**DESCRIPTION OF THE TASK:**
Extract the lines from the one with "Task: Select the Standard Plus column header" up to and including the one with "pyautogui.click(x=306, y=50)", reproducing them without change. Leave the pictures out of your answer.

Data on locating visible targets
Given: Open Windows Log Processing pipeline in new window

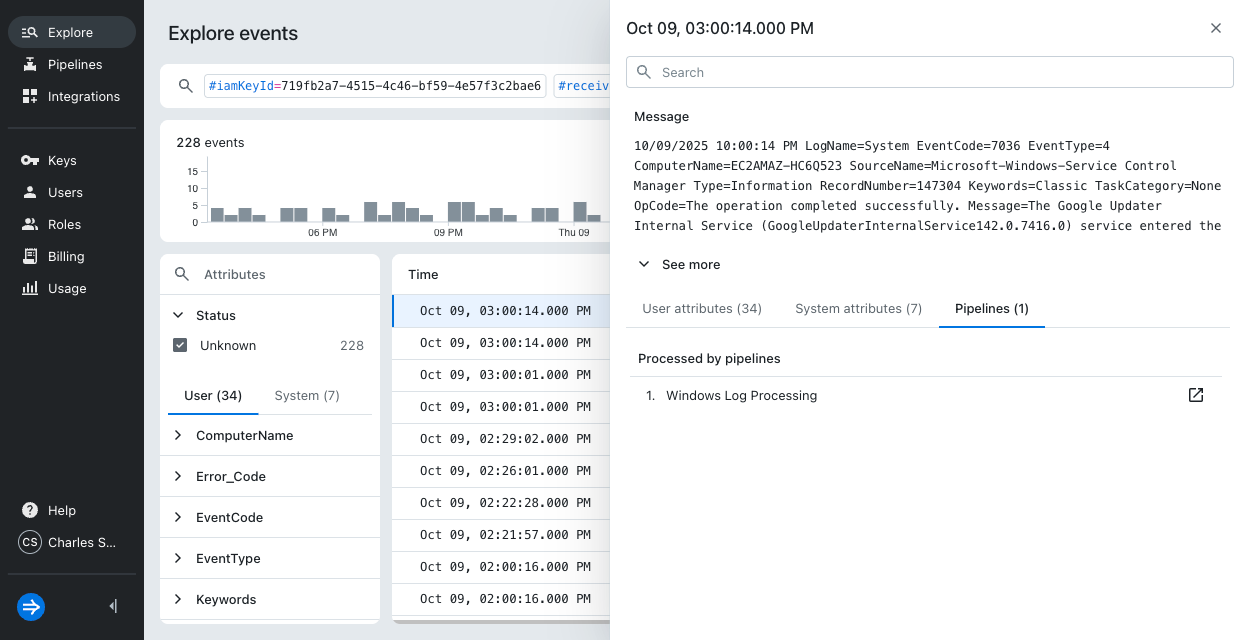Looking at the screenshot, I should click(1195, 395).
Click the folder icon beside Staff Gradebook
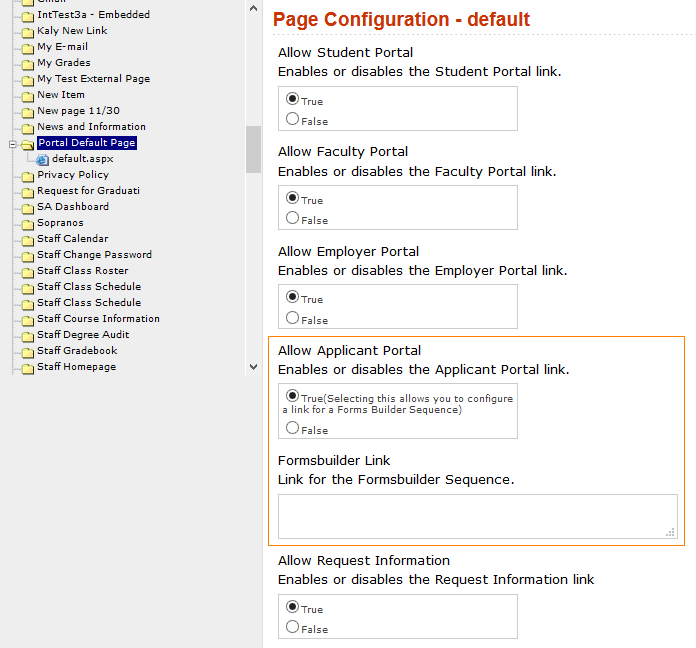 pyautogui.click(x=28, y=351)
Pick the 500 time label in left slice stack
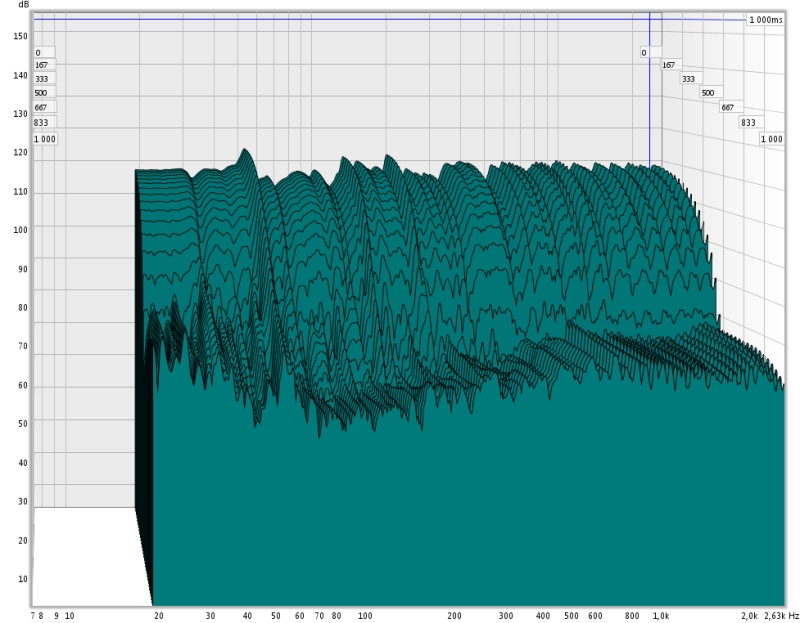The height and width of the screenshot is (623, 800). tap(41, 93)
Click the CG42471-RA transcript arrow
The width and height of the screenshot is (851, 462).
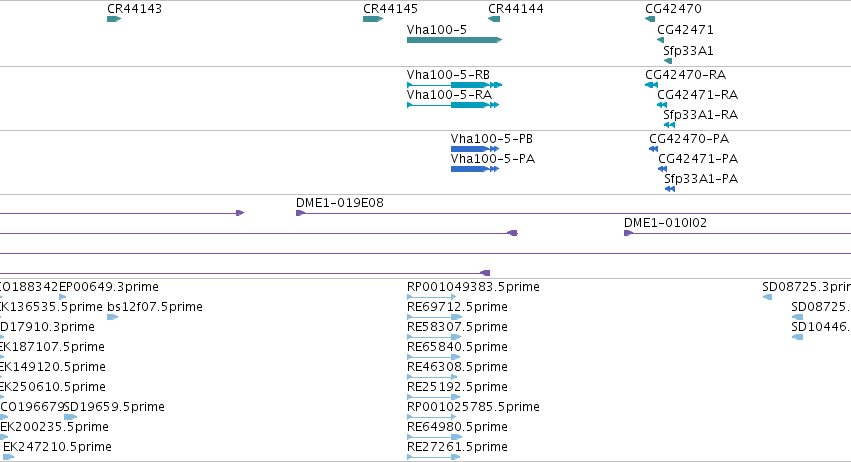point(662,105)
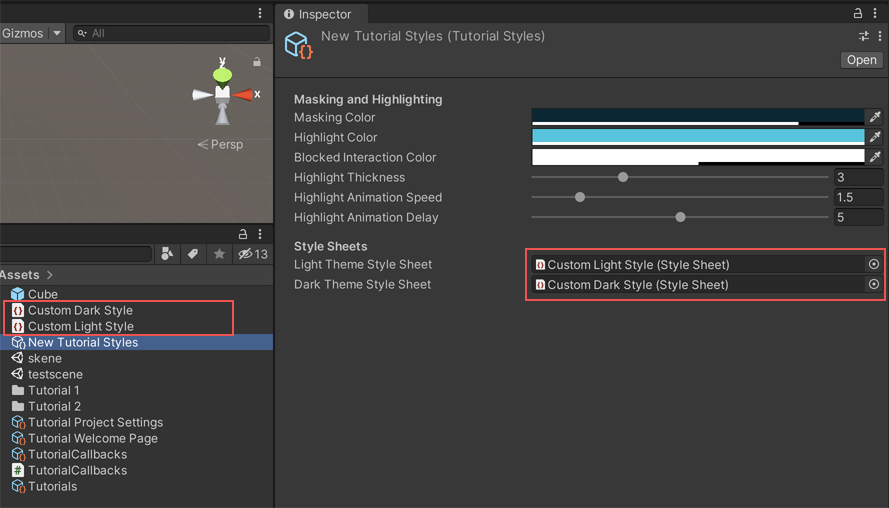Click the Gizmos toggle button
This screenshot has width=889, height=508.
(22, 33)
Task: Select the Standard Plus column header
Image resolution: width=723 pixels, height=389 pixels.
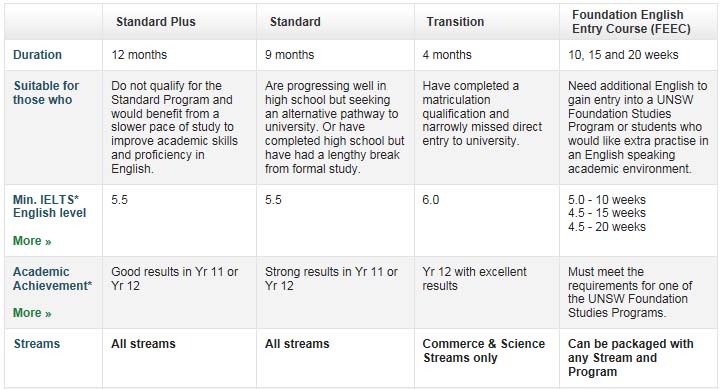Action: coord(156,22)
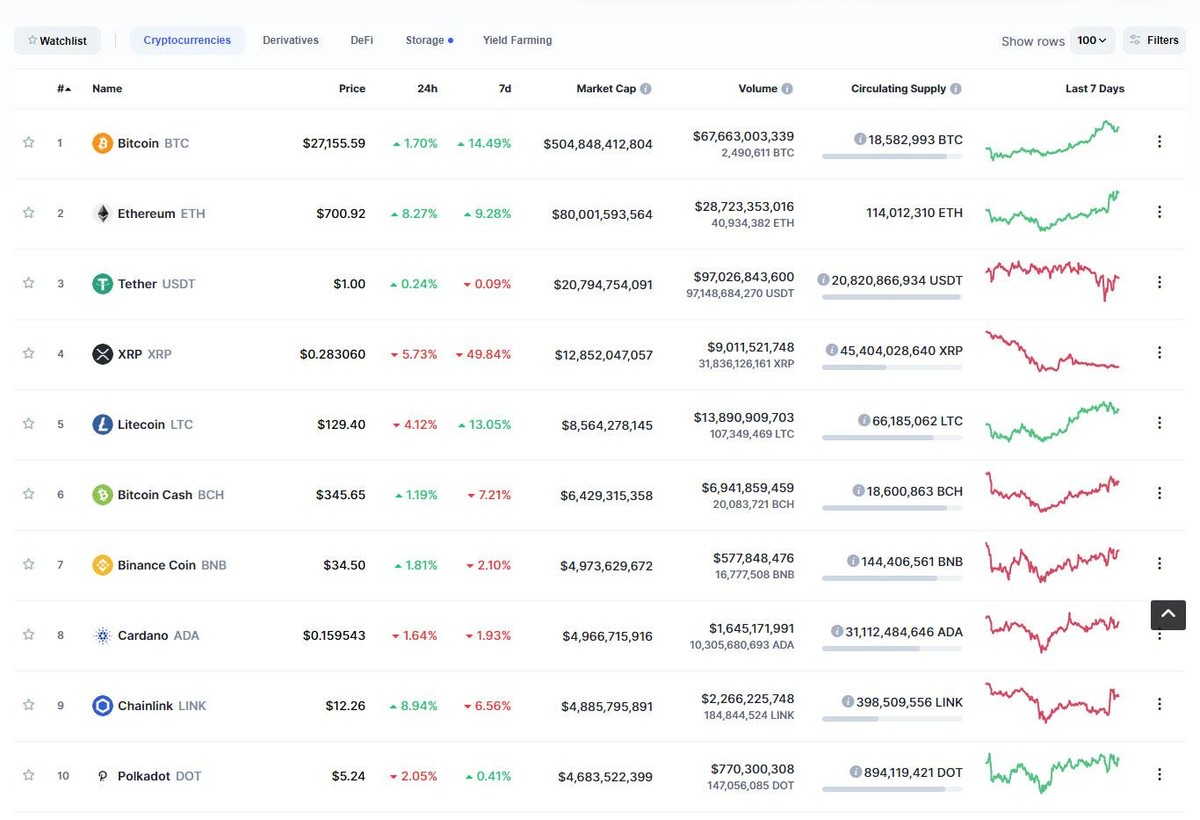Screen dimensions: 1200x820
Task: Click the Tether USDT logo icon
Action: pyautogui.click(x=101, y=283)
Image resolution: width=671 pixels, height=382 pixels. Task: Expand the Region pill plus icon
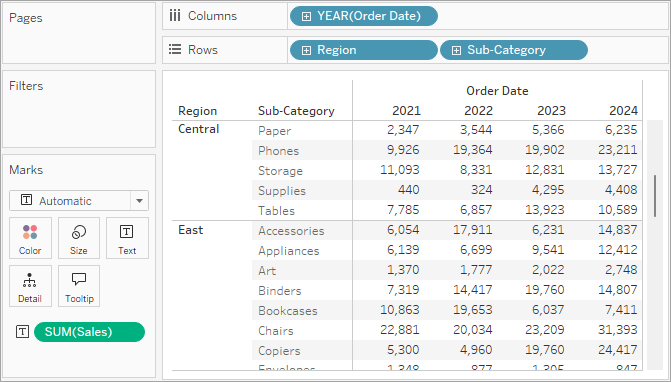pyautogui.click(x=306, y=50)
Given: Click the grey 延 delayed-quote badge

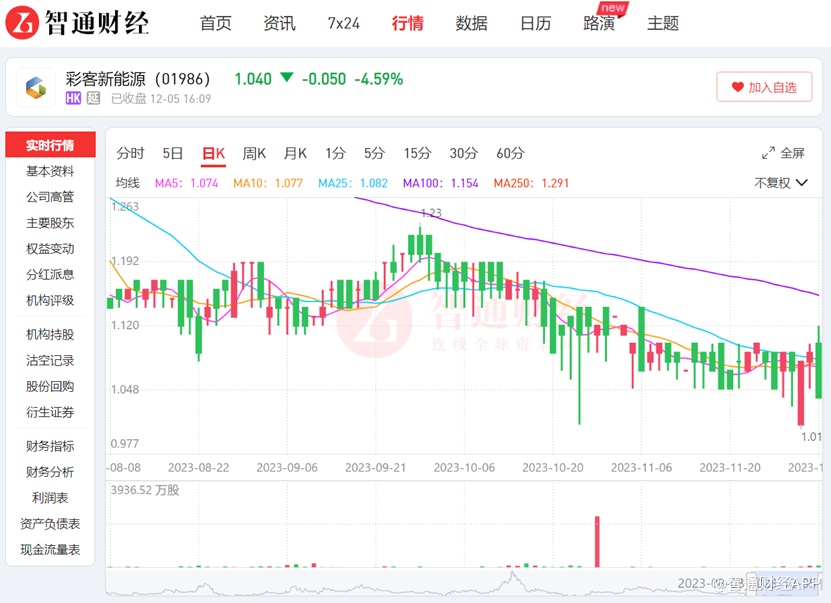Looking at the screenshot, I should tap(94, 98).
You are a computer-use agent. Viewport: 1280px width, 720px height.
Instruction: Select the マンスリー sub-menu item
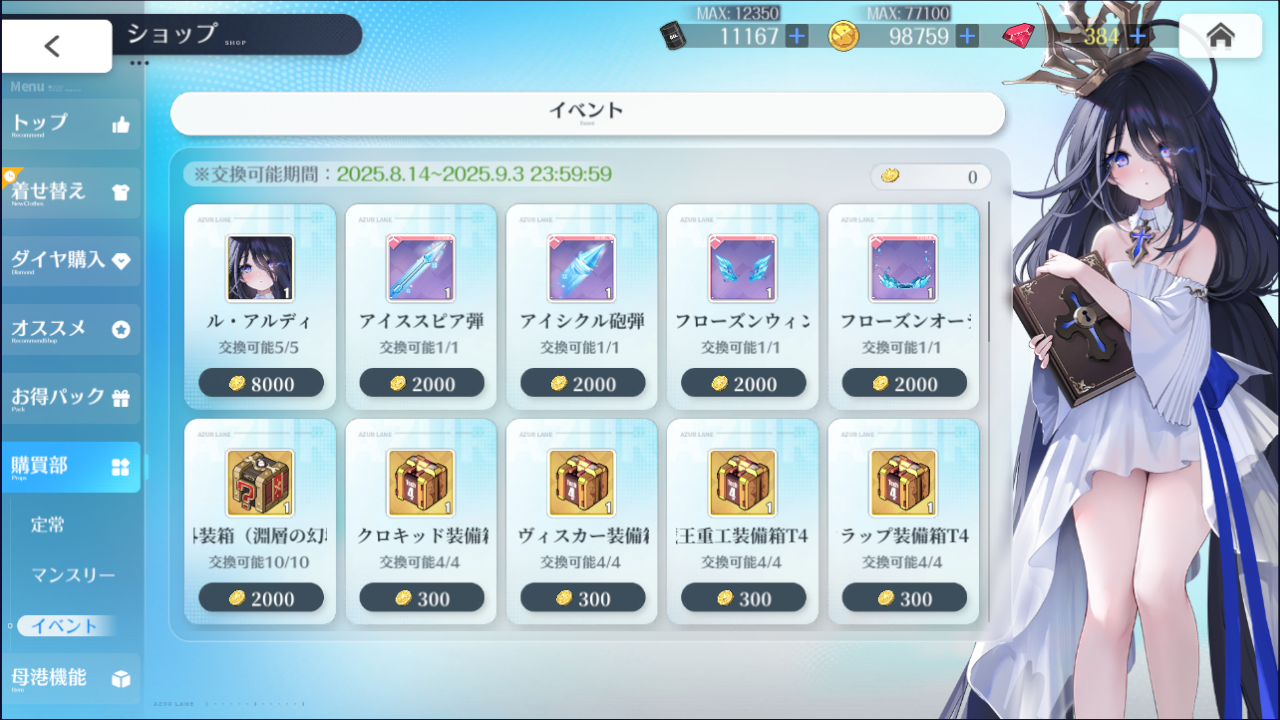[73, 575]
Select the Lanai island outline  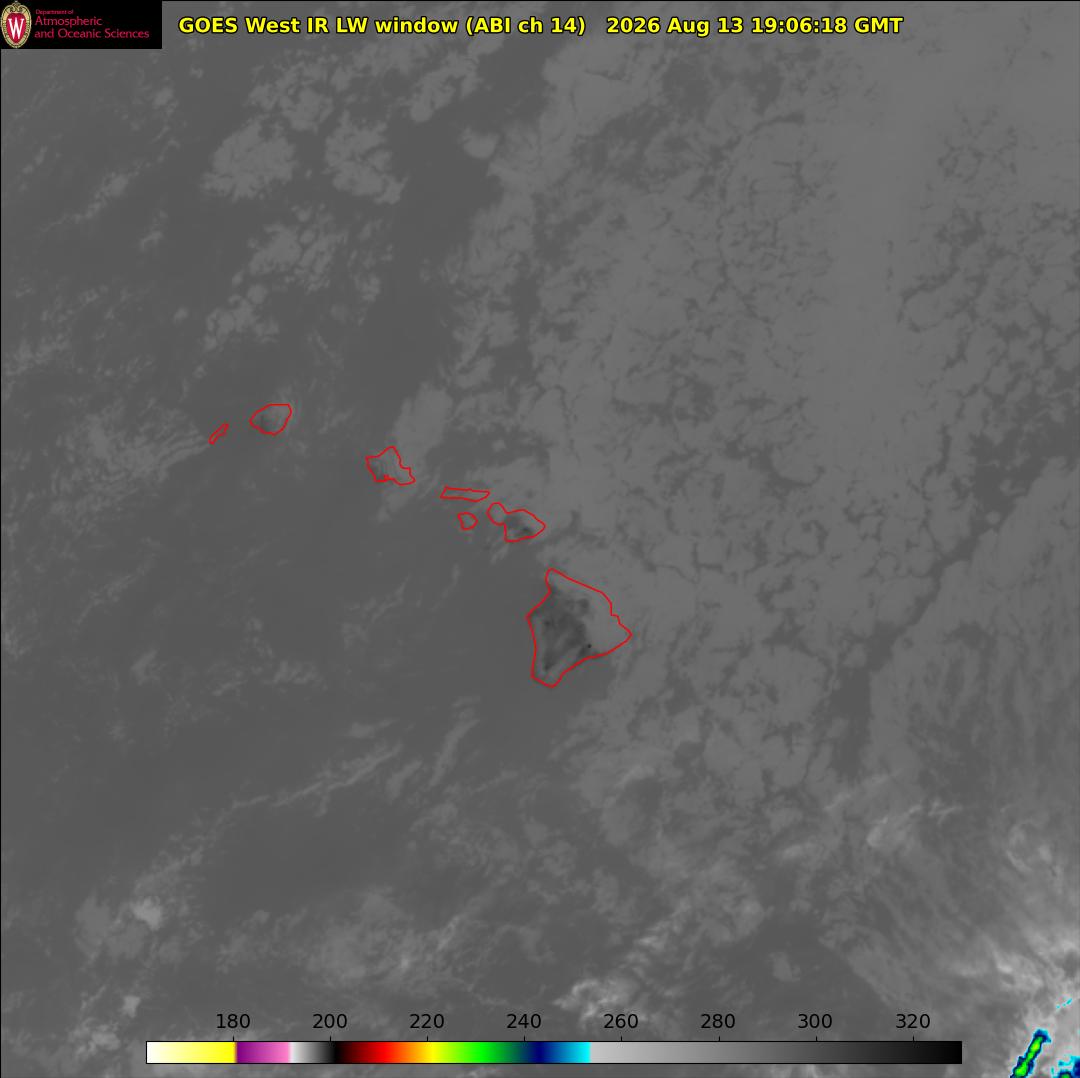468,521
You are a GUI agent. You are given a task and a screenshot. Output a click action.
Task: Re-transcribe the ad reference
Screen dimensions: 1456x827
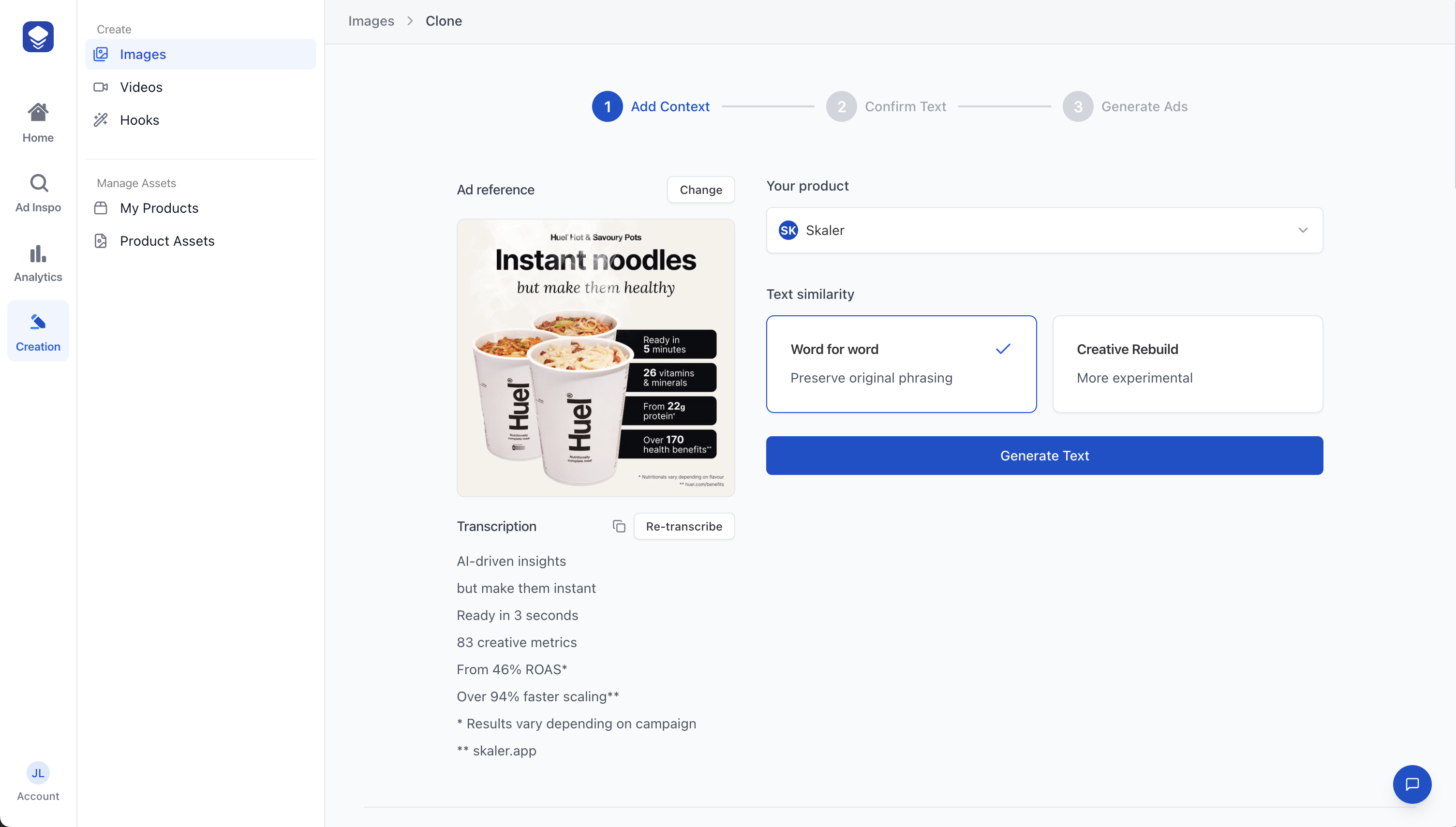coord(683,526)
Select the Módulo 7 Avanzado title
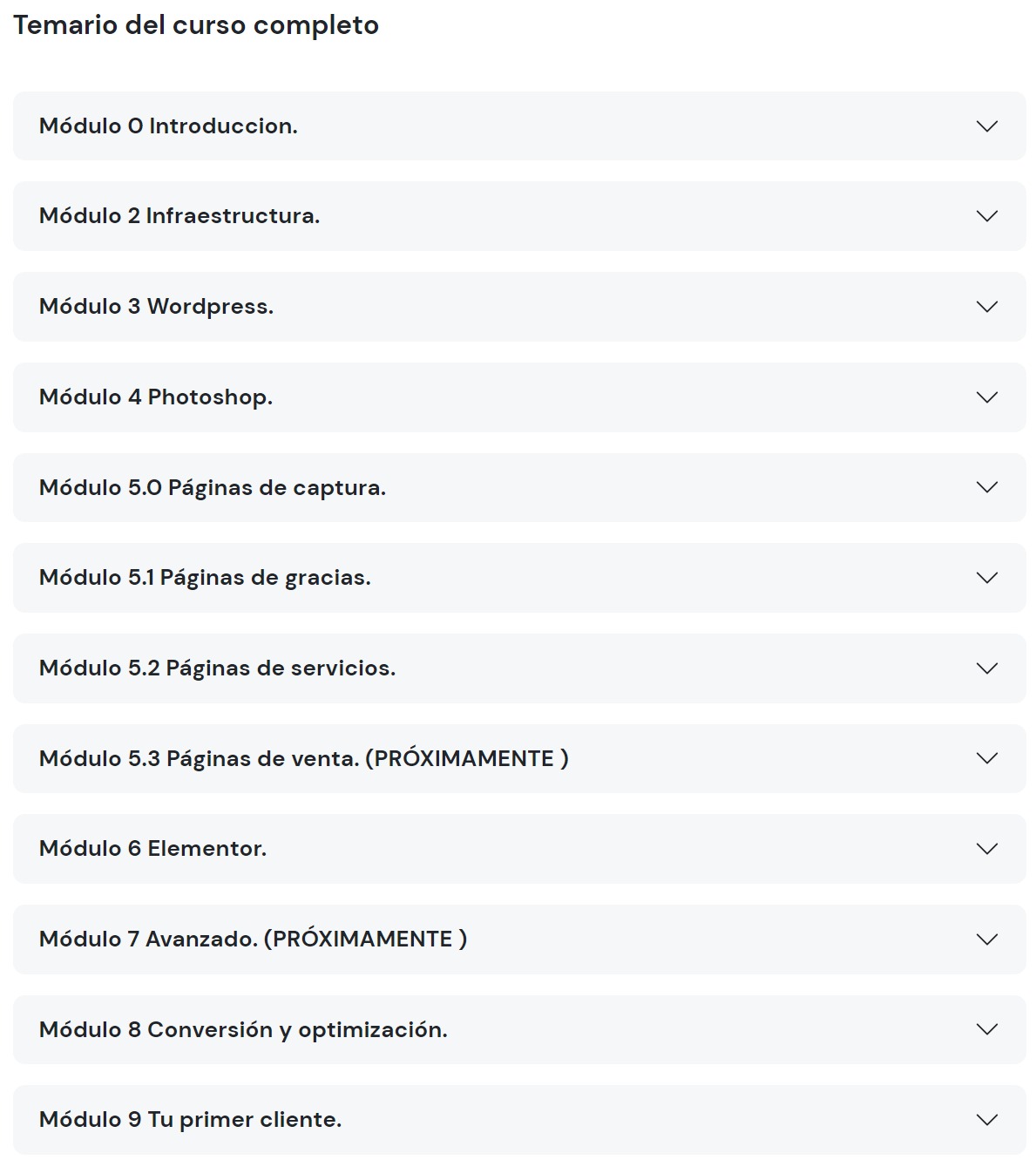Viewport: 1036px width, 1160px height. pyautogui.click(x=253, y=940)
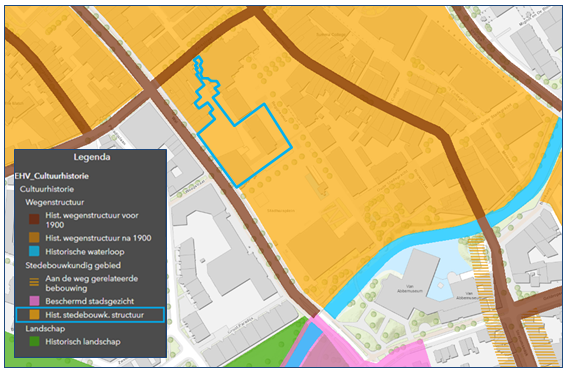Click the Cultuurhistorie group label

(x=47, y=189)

**WRITTEN REPLY:**
Task: Select the Standard Plus column header
Image resolution: width=723 pixels, height=389 pixels.
Action: coord(156,22)
Screen dimensions: 1200x820
Task: Click the Tether USDT logo icon
Action: pyautogui.click(x=101, y=283)
Image resolution: width=671 pixels, height=382 pixels. Task: Expand the Region pill plus icon
pyautogui.click(x=306, y=50)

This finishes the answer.